Petilasan inilah yang dijadikan tempat tujuan untuk menyepi dan bermunajat pada Sang Pencipta. Petilasan, mandala atau kabuyutan Kampung Urug dimulai dari Gedong Ageung. Kata gedong di sini bukanlah sebuah bangunan yang megah, melainkan bangunan yang punya fungsi tertentu.

Sama dengan kampung adat lain, rumah di Desa Kiara Pandak, Kecamatan Sukajaya, Kabupaten Bogor ini juga terbuat dari bambu dan kayu. Pola permukiman di Kampung Urug itu mengelompok pada tiga gedong sebagai pusatnya, yakni Gedong Ageung, Gedong Luhur dan Gedong Alit.

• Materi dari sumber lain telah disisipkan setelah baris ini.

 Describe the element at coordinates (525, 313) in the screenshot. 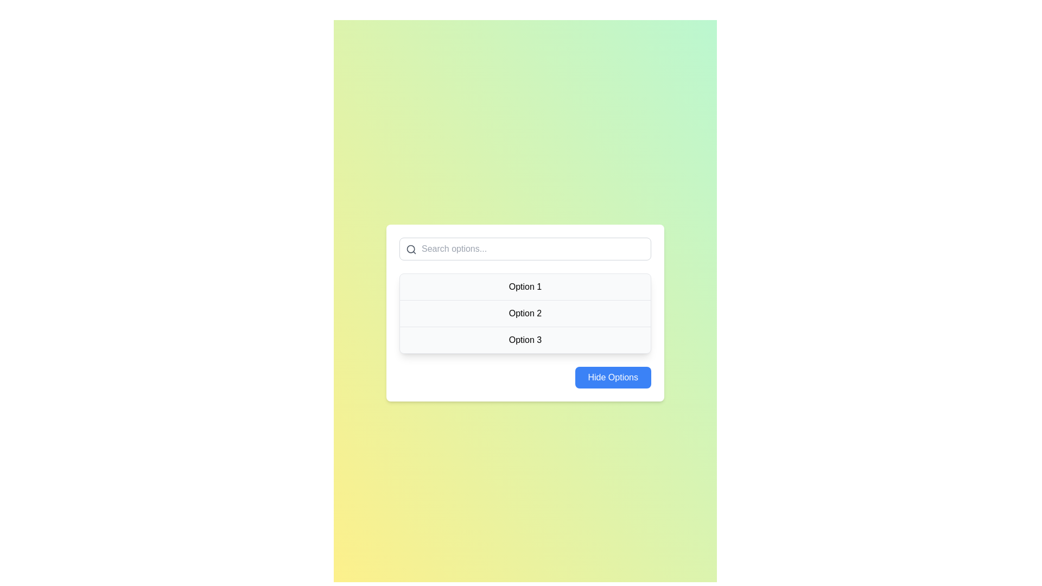

I see `the dropdown menu option panel` at that location.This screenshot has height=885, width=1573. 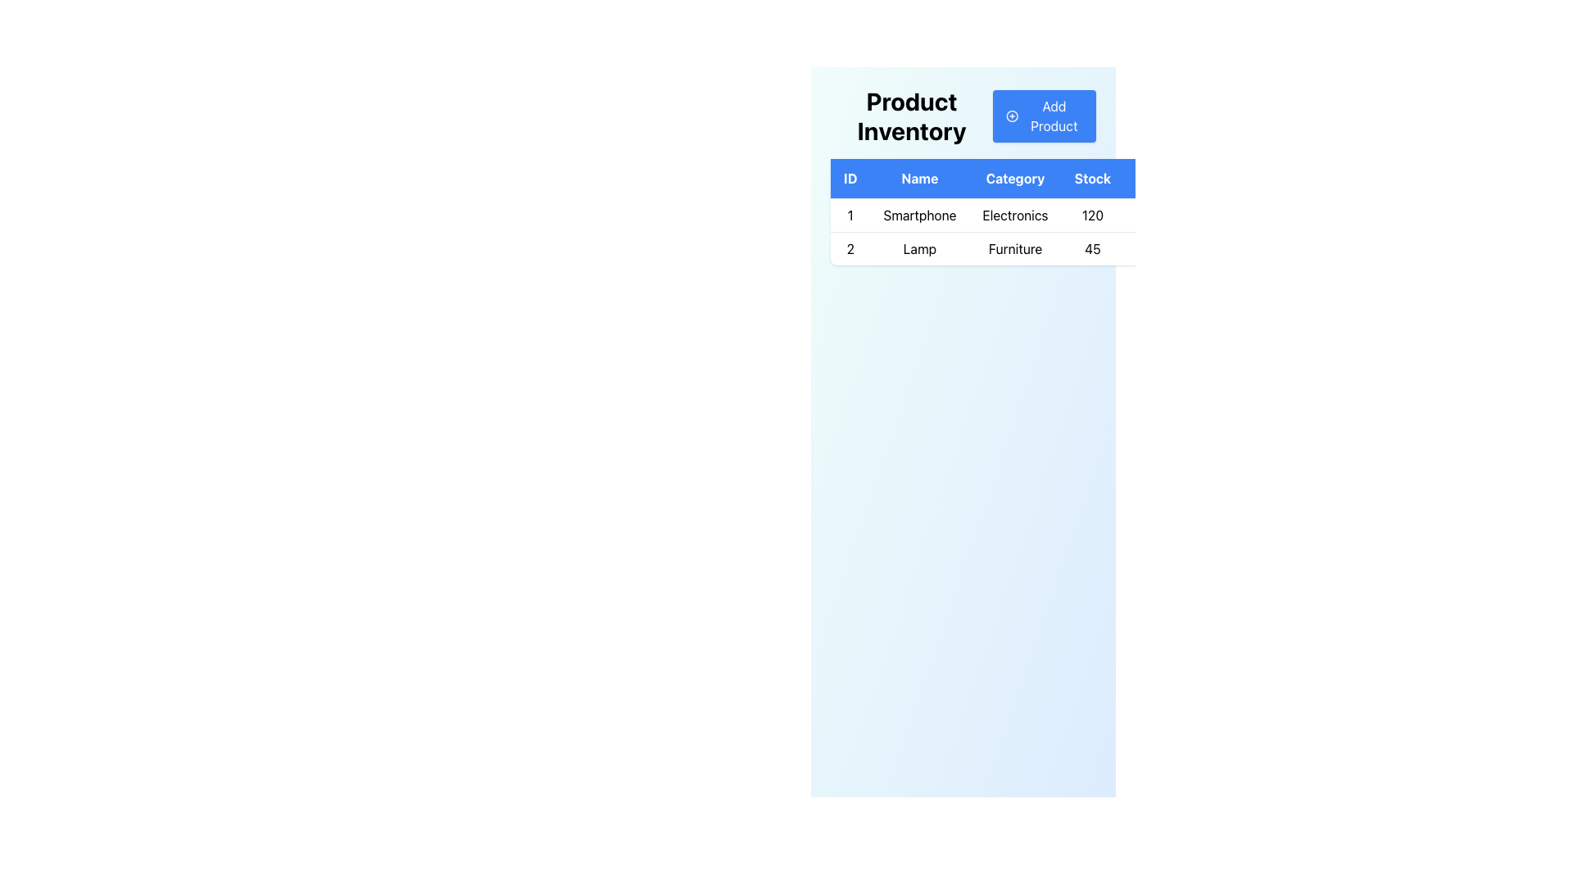 What do you see at coordinates (850, 214) in the screenshot?
I see `the textual numeric value '1' in the 'ID' field of the 'Product Inventory' table, which is displayed in a sans-serif font and centered within its rectangular area` at bounding box center [850, 214].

Permukiman penduduk cukup bervariatif, yang terdiri dari bangunan tradisional, semi permanen dan bangunan permanen. Rumah di Kampung adat Urug mempunyai karakter hampir sama dengan rumah adat Sunda, yakni berkolong dan terdiri dari tiga ruangan. Ketiganya masing-masing ruangan depan, tengah, dan belakang.

Bagian depan rumah berfungsi sebagai tempat menerima tamu. Bagian tengah rumah adalah tempat keluarga berkegiatan dan berkumpul dan kamar tidur penghuni rumah. Bagian belakang rumah adalah dapur dan goah tempat penyimpanan persediaan beras dan bahan makanan.

Gaya arsitekturnya mengadaptasi rumah tradisional Sunda. Bagian yang banyak digunakan untuk membuat rumah di Kampung Urug terdiri dari tatapakan, yaitu fondasi yang menggunakan batu alam utuh agar kuat menopang bobot bangunan.

Lalu, bagian yang lebih tinggi disebut dengan golodog, yaitu tepas yang terbuat dari kayu yang disusun berundak. Bagian dindingnya terbuat dari anyaman bambu. Sementara atap, disebut dengan hateup, terbuat dari anyaman daun kiray. 

Lantai rumah panggung atau palupuh dibuat dari bambu yang dirangkai menjadi belahan kecil dan panjang. Bagian langit-langit rumah berbentuk persegi panjang yang dibuat dari kayu. Terakhir, jendela rumah panggung Kampung Urug dibuat dari kisi-kisi bilah kayu atau bambu

Asal-usul Kampung adat Urug, berdasarkan latar belakang sejarahnya, memiliki beberapa versi. Perbedaan tersebut bukan terletak pada siapa dan darimana Ieluhur mereka itu, tetapi terletak pada masalah tujuan atau motivasi yang menjadi penyebab berdirinya Kampung Urug.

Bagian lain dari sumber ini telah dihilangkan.